Are there different Passive House Standards for different climates?
Whether in Siberia or Southern Spain, one of the beauties of the Passive House Standard is its consistency (see the Passive House Criteria).:
- The Space Heating Energy Demand is not to exceed 15 kWh per square meter of net living space (treated floor area) per year or 10 W per square meter peak demand.
In climates where active cooling is needed, the Space Cooling Energy Demand requirement roughly matches the heat demand requirements above, with a slight additional allowance for dehumidification.
- 2The Primary Energy Demand, the total energy to be used for all domestic applications (heating, hot water and domestic electricity) must not exceed 120 kWh per square meter of treated floor area per year.
- In terms of Airtightness, a maximum of 0.6 air changes per hour at 50 Pascals pressure (ACH50), as verified with an onsite pressure test (in both pressurized and depressurized states).
- Thermal comfort must be met for all living areas during winter as well as in summer, with not more than 10 % of the hours in a given year over 25 °C. For a complete overview of general quality requirements (soft criteria) see Passipedia.
These criteria are functional and based on the ability to heat the house soley through the supply air. They are not climate dependent. Instead, the design of each Passive House building must be adapted to the particular climate in which it will be built, meaning that these criteria may sometimes be more or less difficult to fulfil.
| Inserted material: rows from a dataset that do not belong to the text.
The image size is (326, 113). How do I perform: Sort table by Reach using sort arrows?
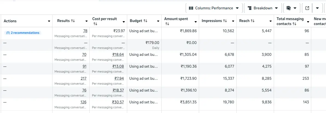coord(253,21)
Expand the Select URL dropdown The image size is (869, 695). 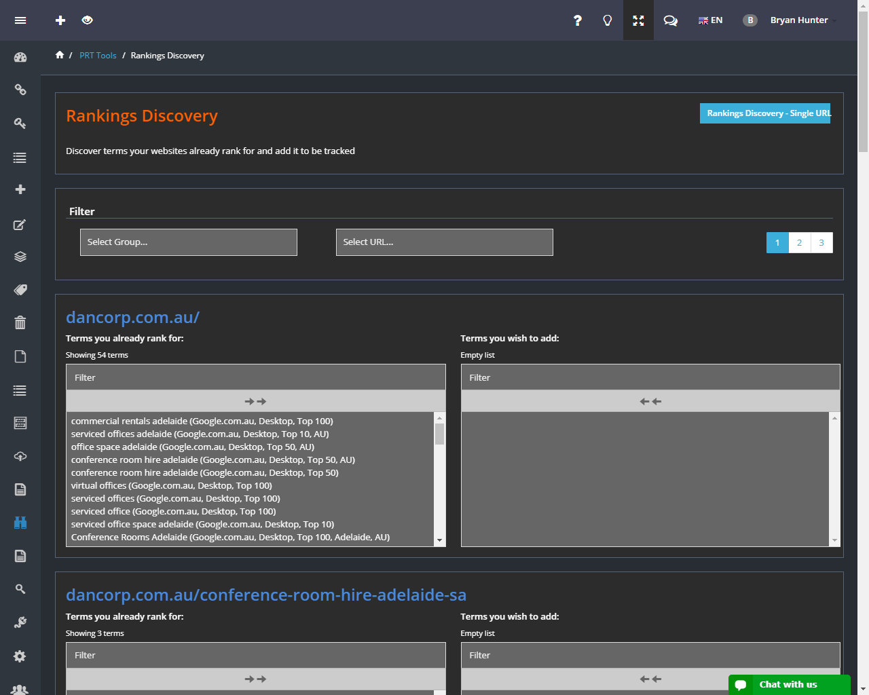445,242
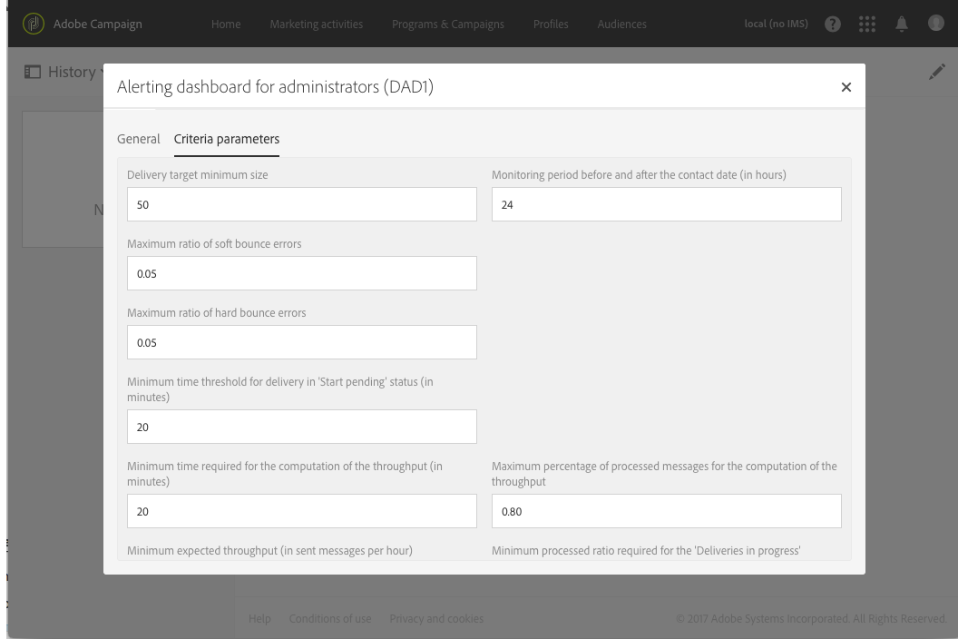Open the help question mark icon

tap(833, 25)
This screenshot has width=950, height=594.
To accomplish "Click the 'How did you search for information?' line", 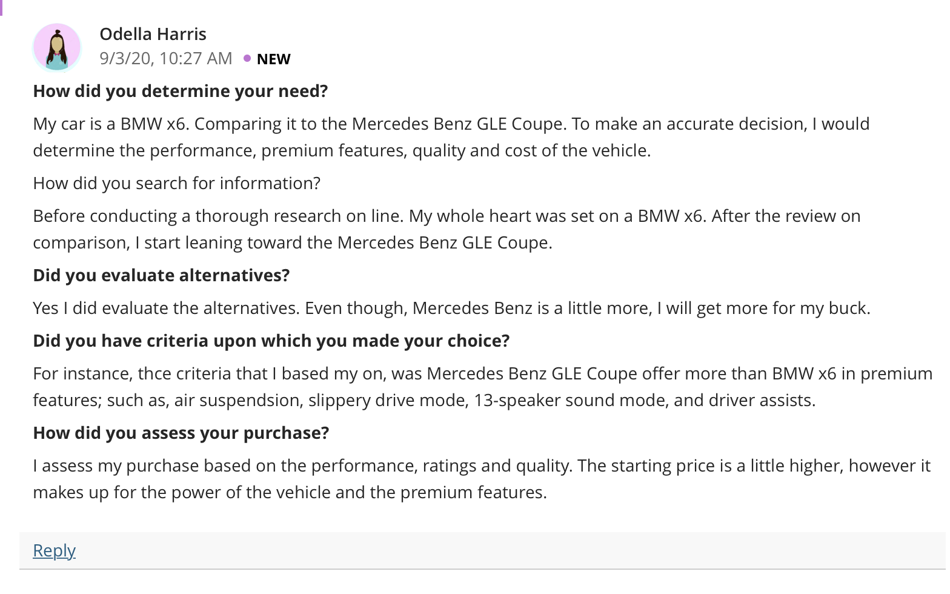I will (176, 183).
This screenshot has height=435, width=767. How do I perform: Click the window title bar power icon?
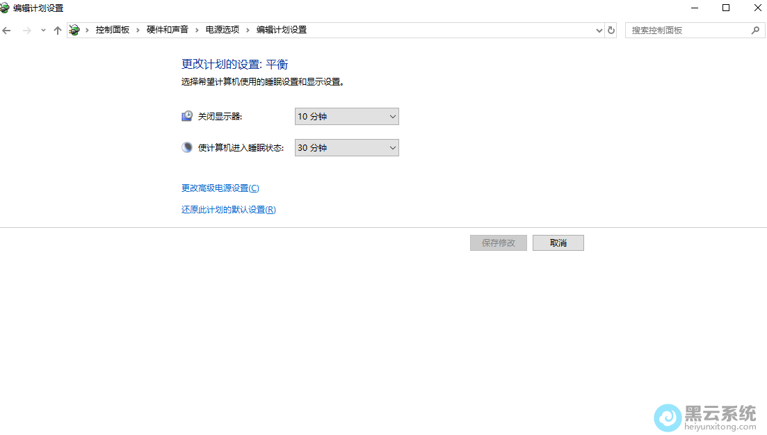(7, 8)
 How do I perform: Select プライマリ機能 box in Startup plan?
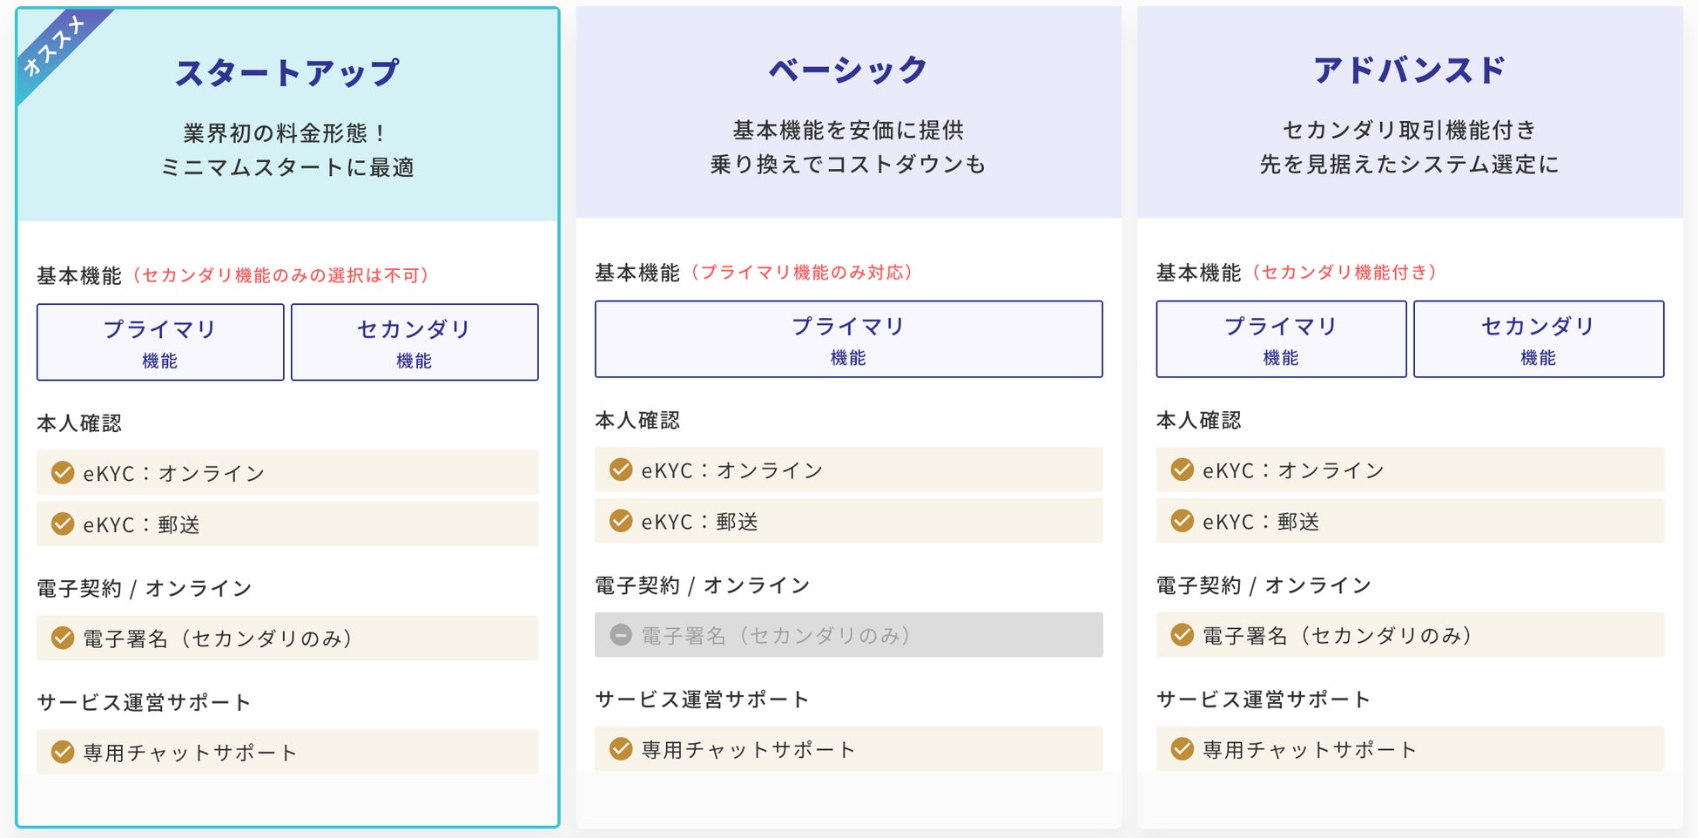(x=160, y=342)
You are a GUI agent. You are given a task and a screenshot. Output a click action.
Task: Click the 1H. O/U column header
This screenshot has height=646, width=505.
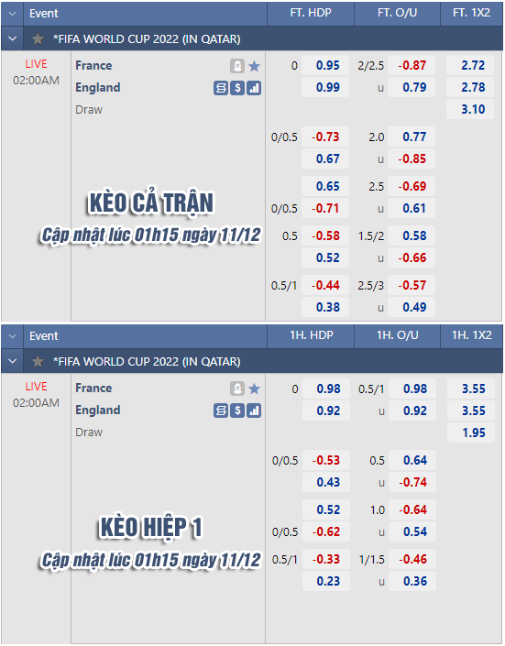[398, 335]
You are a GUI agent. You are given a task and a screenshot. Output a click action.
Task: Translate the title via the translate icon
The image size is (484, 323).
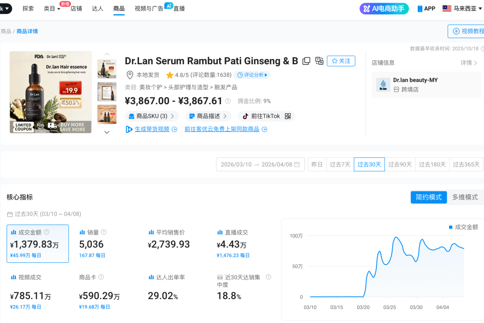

A Passive House in Siberia, for example, would likely require better thermal protection than a Passive House in Southern Spain.
Can a building really stay warm without a conventional heating or cooling system?
Time and again, Passive House certified buildings have proven that it is possible to build structures requiring so little energy, that convential heating and cooling systems are rendered unnecessary. During cold periods, the small amount of heat that can be added to incoming fresh air through a ventilation system is sufficient to keep a Passive House at a comfortable temperature. During warmer periods, strategic shading and aeration is typically enough to keep a Passive House comfortably cool, although in warm, humid climates, some type of small scale air conditioning may be required. Measurements in Passive House subdivisions have proven that Passive Houses keep energy requirements consistantly and predictably low: the expected consumption agrees well with average actual consumption, even given a great variety of occupant habits and lifestyles.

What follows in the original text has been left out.